Love Undercover 3

 •  , ,  •   • Dir.

Reviewed by   |  Apr 16, 2015

Miriam Yeung may have outgrown the franchise that made her name as a bankable star, but director Joe Ma was clearly unwilling to let go quite so easily. How do you find a replacement for a star who epitomised the empathetic and impossible to dislike ‘girl next door’ though? The answer is to find a rising star who requires a helping hand to push her to the next level on the Hong Kong celebrity strata and who also embodies the same charm that Yeung blended into her ‘Love Undercover’ performances. Fiona Sit has already impressed this reviewer with her excellent work in ‘2 Young’ and ‘Embrace Your Shadow’, so hopes were high for the enjoyable film series to take a refreshing new direction.

CK Fong and her husband have left Hong Kong to attend the World Cup and her old superior Chung begins to pine for his adoptive daughter. With a gaping hole in Chung’s life and the Hong Kong police force needing to be filled, the search is one for a replacement who will slot conveniently into place. Chung and his colleagues don’t have to wait long though: during the journey away from Fong’s in-laws, they crash into an unsuspecting cyclist who turns out to be the answer to their prayers. The victim, Fan (Fiona), escapes unscathed, but saves the others and impresses them with her delightful disposition. Chung persuades her to consider the police force as a career move and, after hearing the details of the salary, she agrees to go through the training programme. With the help of her new friends, Fan passes all of the tests and is now ready for her first assignment which just so happens to be a teaming-up with suave Japanese Interpol detective Suzuki.

‘Love Undercover 3’ is a shambolic film that uses all of the Cantonese comedy clichés that turns the stomachs of so many foreign viewers. Obviously that statement may appear arrogant as it was never intended to travel, but its questionable as to whether local audiences were rolling in the aisles during its release. Full of pantomime humour and unfunny winks to the audience, this is a patchwork film that has more shouting and posturing than a Brian Blessed convention.

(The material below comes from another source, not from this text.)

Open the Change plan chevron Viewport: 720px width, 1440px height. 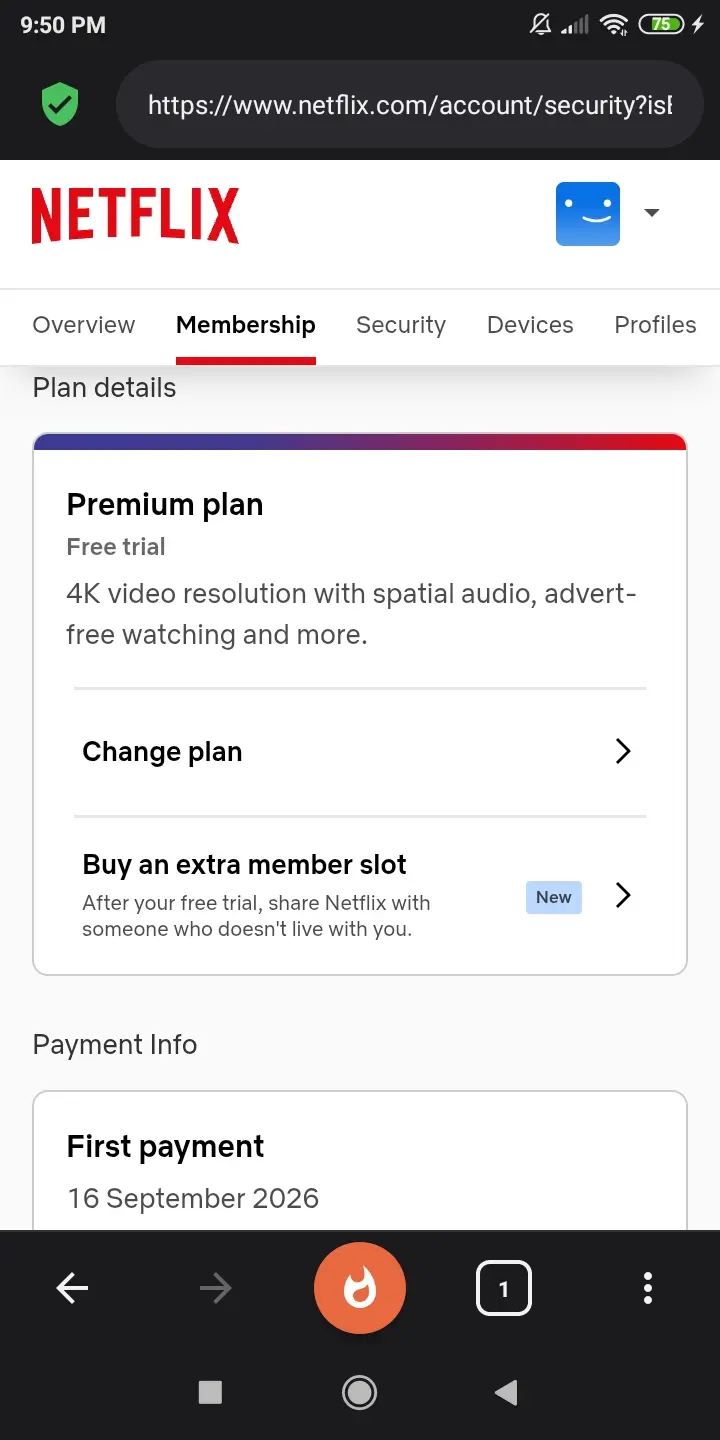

It may be a Canto-centric work, but what we see on screen is hardly going to inspire us to enrol in an evening course to find out where the laughter is.

Redemption comes in the diminutive shape of Fiona Sit, an actress who is giving her first starring role in the mai-le-to genre. Her sheer cuteness and beguiling charm is so difficult to ignore that she draws the unsuspecting viewer in with the same power as the ‘Death Star’s tractor beam. Her character is poorly written and hardly an appropriate replacement for CK Fong, but Sit’s doe-eyed sweetness could melt the polar icecaps let alone the resistance of a hardy film reviewer. The Andrex puppy has competition for the award for most ‘ahhhs’. That the film is so reliant on just this one side of a very talented actress’ abilities speaks volumes for Joe Ma’s sloppy handling of this threequel.

The writing may hinder Fiona Sit, but it practically buries what could be considered a storyline in an avalanche of weak jokes and painfully extended sketches. The finished production eventually resembles a poorly thought out television sketch show from yesteryear rather than a big screen work that expects patrons to pay to see it. A promising opening seems to recapture the fun of the original two films, yet it isn’t long before it settles into the predictable malaise of many Hong Kong comedy films, namely the exclusion of plot in favour of farce. We don’t expect a labyrinthine narrative, but we do demand some framework to work the set-pieces into. This, unfortunately, seems far too challenging a task for Joe Ma.

‘Love Undercover 3’ is packed with a cast all too willing to overact for the camera while also featuring a somnolent leading man who offers little for Sit to work with. Joe Ma has shown his skill at turning commercial fodder into bright and breezy fun. This, though, is a plot-less, meandering follow-up that proves to be as engaging as being happy slapped by the cast of Dick Whittington.